Hood College recognizes individual student choice in observing religious holidays that occur during regularly scheduled classes. Students are responsible for work missed.
Hood College actively supports the rights of students with disabilities to have equal access to education. In accordance with Section 504 of the Rehabilitation Act of 1973 and the Americans with Disabilities Act of 1990, Hood makes every reasonable effort to accommodate the needs of students with disabilities.
Students who have a disability are asked to notify the disabilities services coordinator in Academic Services (CAAR) as soon as possible. Early notification prevents delay in initiation of services and ensures the student full access to educational activities. The disabilities services coordinator and/or the medical staff, in consultation with the student, prepares a plan for services and forwards authorization for specified services (such as note taking and interpreting) to the appropriate offices on campus.
No transcript will be released if the student has not satisfied all financial obligations to the College.
Hood College has authorized the National Student Clearinghouse to provide transcript ordering. This service provides 24 hour access, seven days a week; secure transactions; secure electronic transcript delivery worldwide; on-demand order tracking and updates emailed to the student; enables additional documents to be delivered with the transcript; and the ability to order multiple transcripts for multiple recipients in one order.
Current students may place transcript requests through Self-Service. Alumnae and former students may access the Clearinghouse through www.getmytranscript.com.
Normal requests are processed within 3-5 working days upon receipt of request. Rush transcripts are processed in 24 hours of the next working day at a charge.
Graduate students may use the academic facilities of the College in a manner consistent with the requirements of the courses in which they are enrolled and only during hours when the academic phase of the College is in operation. Graduate students may use their Graduate Student Identification Cards to gain admission to the pool and fitness center.
Instructors in graduate programs are required to use the following uniform criteria in assigning grades to students:
Instructors may use plus (+) and minus (-) signs with grades to provide differentiation among students.
Each grade has a grade point value.
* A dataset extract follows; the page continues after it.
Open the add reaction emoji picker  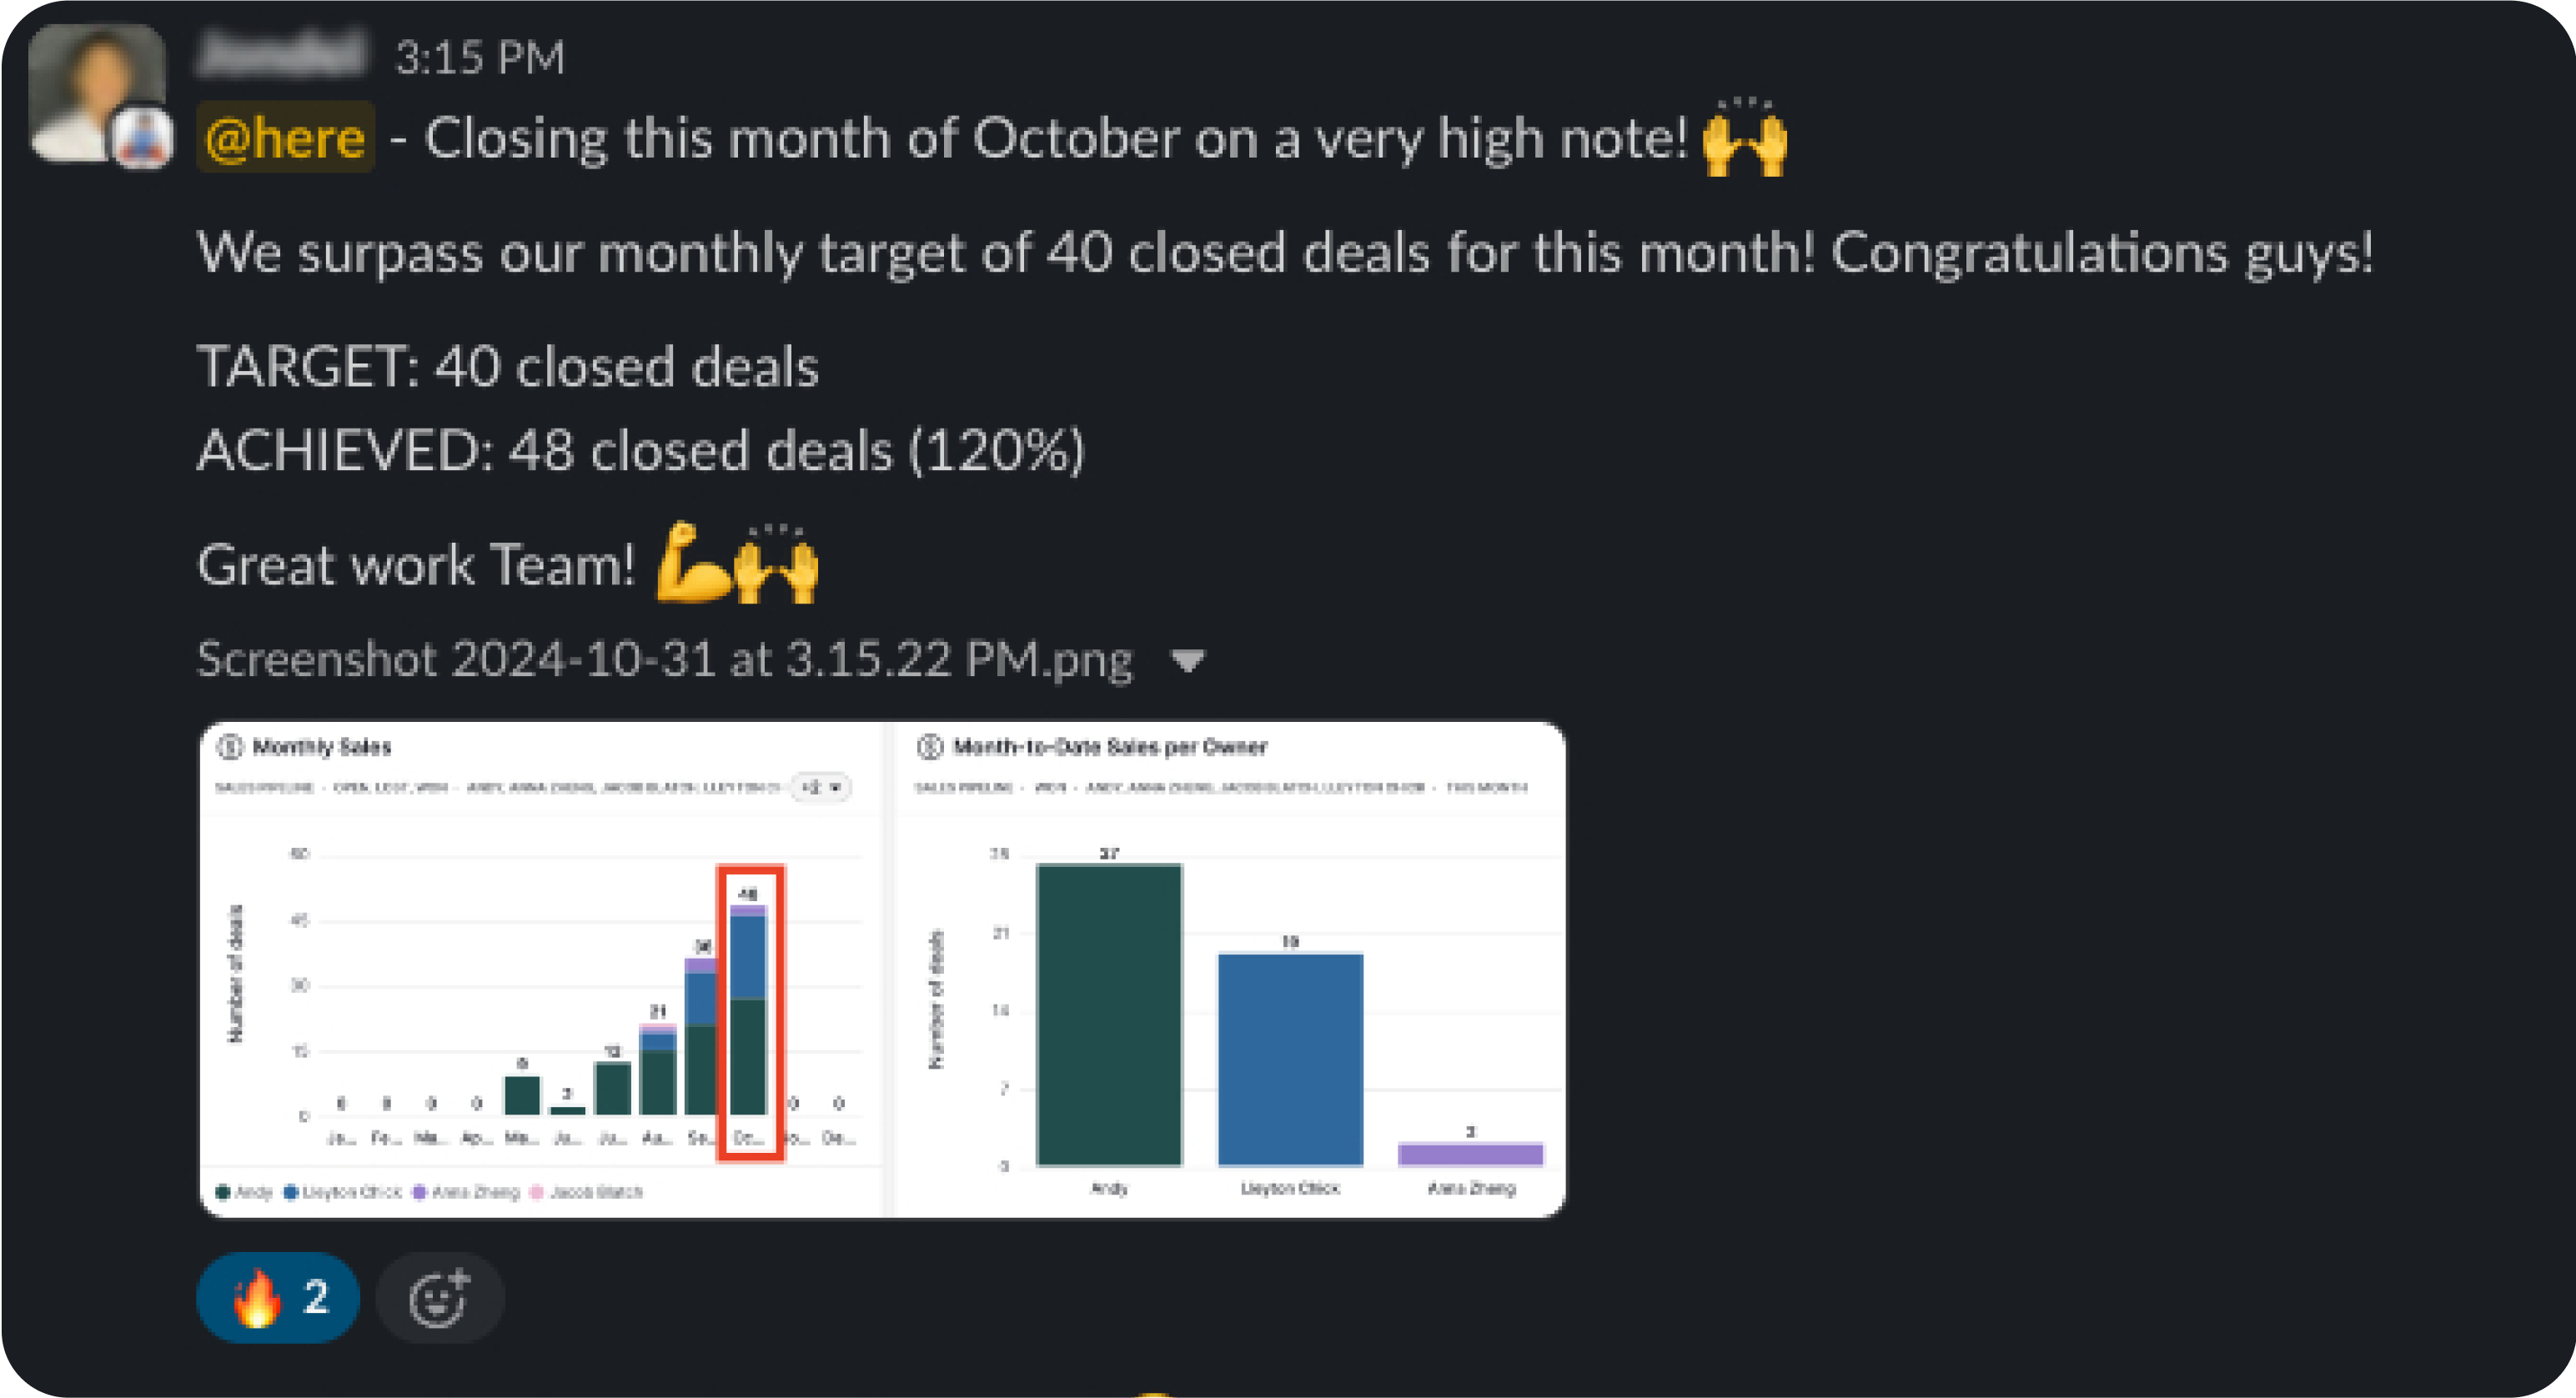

A grade point average of 3.0 is required for graduation and for status as a degree candidate. Only prerequisite and required courses count in the G.P.A. requirement for graduation. A student whose G.P.A. is below 3.0 is dismissed for academic reasons.
Grades of W and INC carry no point value and are not considered when calculating the G.P.A.
An incomplete may not be granted unless a student has completed at least half of the work of the course with a passing grade or by permission of the program director. A grade of “INC” (incomplete) will be assigned when illness, emergency or unusual circumstances beyond the student’s control prevent the student from completing the assigned coursework and/or examination(s) by the end of the semester or session.
A student who wishes to apply for a grade of “INC” must secure and complete, with the instructor, the Application for Incomplete Grade form. This form is available from the Registrar's Office or online at www.hood.edu/gradforms. The course instructor will identify the deadline date for completion of the work, the conditions under which the grade of “INC” will be removed and the consequences for failure to meet those conditions. The instructor, the student, and the program director must sign and approve the Application for Incomplete Grade form and the provisions for completion. The completed Application for Incomplete Grade form must be submitted to the Office of the Registrar no later than the date grades are due for that term.
All assignments for the course in question must be completed by March 15 for fall courses, October 15 for summer courses and August 15 for spring courses. Any subsequent request for a further extension of the incomplete grade must be submitted by the student and approved by the instructor, program director and Registrar. Upon completion of all related assignments, the grade of “I” will remain permanently on the candidate’s transcript with the final grade earned beside it.
The academic year at Hood contains a fall semester, a spring semester and two summer sessions. A calendar published in this catalog gives significant dates within the semesters and sessions.
Course audits are not permitted at the graduate level; however, interested students may register in graduate coursework for credit as non-degree seeking if they possess the required pre-requisites.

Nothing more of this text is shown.